How do we perform Duplicate data elimination, Projection, and Aggregation in parallel in parallel database system?
Assume that the table is partitioned and stored in disks D0, D1, …, Dn-1 with processors P0, P1, …, Pn-1. For example, consider the following figure where the table Employee is partitioned used Round-robin partitioning technique.
|Figure 1 - Partitioning Employee table|
Duplicate elimination is about removing duplicate values or neglecting repeated values that are stored in an attribute for various reasons; For example, in one or all of the following situations we need duplicate elimination;
- When we would like to count the number of unique values present in a table under a particular attribute.
- When we need to retrieve the values and present only the unique values of an attribute.
- When we need to join two tables, etc.
The main approach used for duplicate elimination is by sorting the data on the attribute where in the duplicate values to be removed.
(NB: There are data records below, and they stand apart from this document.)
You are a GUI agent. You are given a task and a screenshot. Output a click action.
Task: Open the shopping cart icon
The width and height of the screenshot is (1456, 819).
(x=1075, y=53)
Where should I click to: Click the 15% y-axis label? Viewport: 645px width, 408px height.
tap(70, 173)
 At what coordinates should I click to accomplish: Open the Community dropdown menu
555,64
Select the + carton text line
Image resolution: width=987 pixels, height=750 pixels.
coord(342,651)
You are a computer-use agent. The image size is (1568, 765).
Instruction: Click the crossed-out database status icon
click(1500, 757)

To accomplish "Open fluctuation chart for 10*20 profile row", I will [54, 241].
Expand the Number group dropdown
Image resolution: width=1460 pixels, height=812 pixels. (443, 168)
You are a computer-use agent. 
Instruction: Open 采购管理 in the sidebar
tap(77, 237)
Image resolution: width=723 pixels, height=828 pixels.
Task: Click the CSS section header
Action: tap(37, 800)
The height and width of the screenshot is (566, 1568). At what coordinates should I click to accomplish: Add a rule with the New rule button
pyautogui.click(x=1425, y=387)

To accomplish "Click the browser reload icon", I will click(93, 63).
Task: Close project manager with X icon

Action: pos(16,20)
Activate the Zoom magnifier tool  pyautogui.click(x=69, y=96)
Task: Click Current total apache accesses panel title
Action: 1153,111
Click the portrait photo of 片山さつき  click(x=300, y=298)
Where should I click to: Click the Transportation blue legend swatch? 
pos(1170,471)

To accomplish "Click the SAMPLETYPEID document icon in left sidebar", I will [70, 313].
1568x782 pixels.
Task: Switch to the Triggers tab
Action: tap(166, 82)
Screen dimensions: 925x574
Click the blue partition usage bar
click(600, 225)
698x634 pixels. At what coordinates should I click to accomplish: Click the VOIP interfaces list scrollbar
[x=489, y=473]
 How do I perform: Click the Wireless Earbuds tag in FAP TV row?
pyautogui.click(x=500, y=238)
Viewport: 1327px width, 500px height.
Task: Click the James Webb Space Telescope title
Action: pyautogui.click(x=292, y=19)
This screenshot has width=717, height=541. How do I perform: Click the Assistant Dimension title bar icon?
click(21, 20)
Duplicate elimination can be achieved in the following two ways in parallel database;
1. During parallel sort, if we find any repeated values while partitioning, those can be discarded immediately. (This method is for tables that are not partitioned). For example, in Figure 1, while you partition the data, you send tuples to different partitions based on the partition attribute and conditions. Suppose that we are partitioning on Salary attribute. During the process, if you find any of the repeated values which are already send into a partition, you can discard those values if they repeat. In our example, salary value 5000 occurs in two records. Hence, one can be accepted and the other can be discarded.
2. We can partition the table into many partitions (using range or hash partitioning), and instruct all the processors to sort the data locally and remove the duplicates. (This works only for the data that are hash or range partitioned on the duplicate elimination attribute)
Projection means selection of one or more attributes from a table with the records stored in them. This operation can be parallelized as follows;
1. Projection without duplicate elimination: while you read data into various disks during partitioning, you can project the required columns.
2. Projection with duplicate elimination: any of the techniques suggested in Duplicate elimination section above can be used.
Aggregation operation involves finding the count of records, sum of values stored in an attribute, minimum or maximum value of all the values stored in an attribute, and average value of all the attribute values. This operation basically needs grouping. That is, for example, we can find the sum of salary for all the records of Employee table, or we can find sum of salary with some filter conditions. In the first case, all the records of Employee table come under one group. In the later case, we choose the group based on the conditions included.